▶ [What the task requires]: Beginning with the line containing "The image size is (868, 384).", give every line again exactly as it is, ending with the last line of the entries.

(Records from a data source)
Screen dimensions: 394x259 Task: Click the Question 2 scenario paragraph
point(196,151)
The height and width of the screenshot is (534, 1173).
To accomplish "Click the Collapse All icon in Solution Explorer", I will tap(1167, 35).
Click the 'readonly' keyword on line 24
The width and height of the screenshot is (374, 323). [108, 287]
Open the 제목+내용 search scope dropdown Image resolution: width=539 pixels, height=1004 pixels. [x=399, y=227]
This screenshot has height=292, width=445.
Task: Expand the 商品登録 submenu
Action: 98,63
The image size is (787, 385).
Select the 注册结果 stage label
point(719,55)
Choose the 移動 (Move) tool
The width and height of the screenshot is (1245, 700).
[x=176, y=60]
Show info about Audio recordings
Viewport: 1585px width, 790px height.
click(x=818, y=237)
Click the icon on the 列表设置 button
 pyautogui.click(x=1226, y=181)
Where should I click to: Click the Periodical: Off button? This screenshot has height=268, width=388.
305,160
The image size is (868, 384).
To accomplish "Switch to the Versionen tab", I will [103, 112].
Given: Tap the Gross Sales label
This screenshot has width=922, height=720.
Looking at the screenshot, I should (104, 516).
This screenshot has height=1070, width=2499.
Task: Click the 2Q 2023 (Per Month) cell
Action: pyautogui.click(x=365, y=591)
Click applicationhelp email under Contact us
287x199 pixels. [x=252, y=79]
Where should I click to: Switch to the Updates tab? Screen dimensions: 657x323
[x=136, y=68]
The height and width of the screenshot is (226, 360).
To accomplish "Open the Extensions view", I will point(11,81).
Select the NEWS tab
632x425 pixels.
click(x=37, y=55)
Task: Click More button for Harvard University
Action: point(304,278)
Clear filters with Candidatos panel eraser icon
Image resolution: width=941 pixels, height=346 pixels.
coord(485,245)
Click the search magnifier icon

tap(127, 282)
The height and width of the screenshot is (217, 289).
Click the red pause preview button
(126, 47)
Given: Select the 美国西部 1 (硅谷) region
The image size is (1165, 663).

▶ [Expected output]:
The image size is (868, 384).
To accomplish "Switch to the Versionen tab", I will [103, 112].
Given: Tap the Gross Sales label
This screenshot has width=922, height=720.
Looking at the screenshot, I should (104, 516).
This screenshot has height=1070, width=2499.
Task: Click the 2Q 2023 (Per Month) cell
Action: pyautogui.click(x=365, y=591)
Click applicationhelp email under Contact us
287x199 pixels. [x=252, y=79]
Where should I click to: Switch to the Updates tab? Screen dimensions: 657x323
[x=136, y=68]
The height and width of the screenshot is (226, 360).
To accomplish "Open the Extensions view", I will point(11,81).
Select the NEWS tab
632x425 pixels.
click(x=37, y=55)
Task: Click More button for Harvard University
Action: point(304,278)
Clear filters with Candidatos panel eraser icon
Image resolution: width=941 pixels, height=346 pixels.
coord(485,245)
Click the search magnifier icon

tap(127, 282)
The height and width of the screenshot is (217, 289).
Click the red pause preview button
(126, 47)
Given: Select the 美国西部 1 (硅谷) region
The image size is (1165, 663).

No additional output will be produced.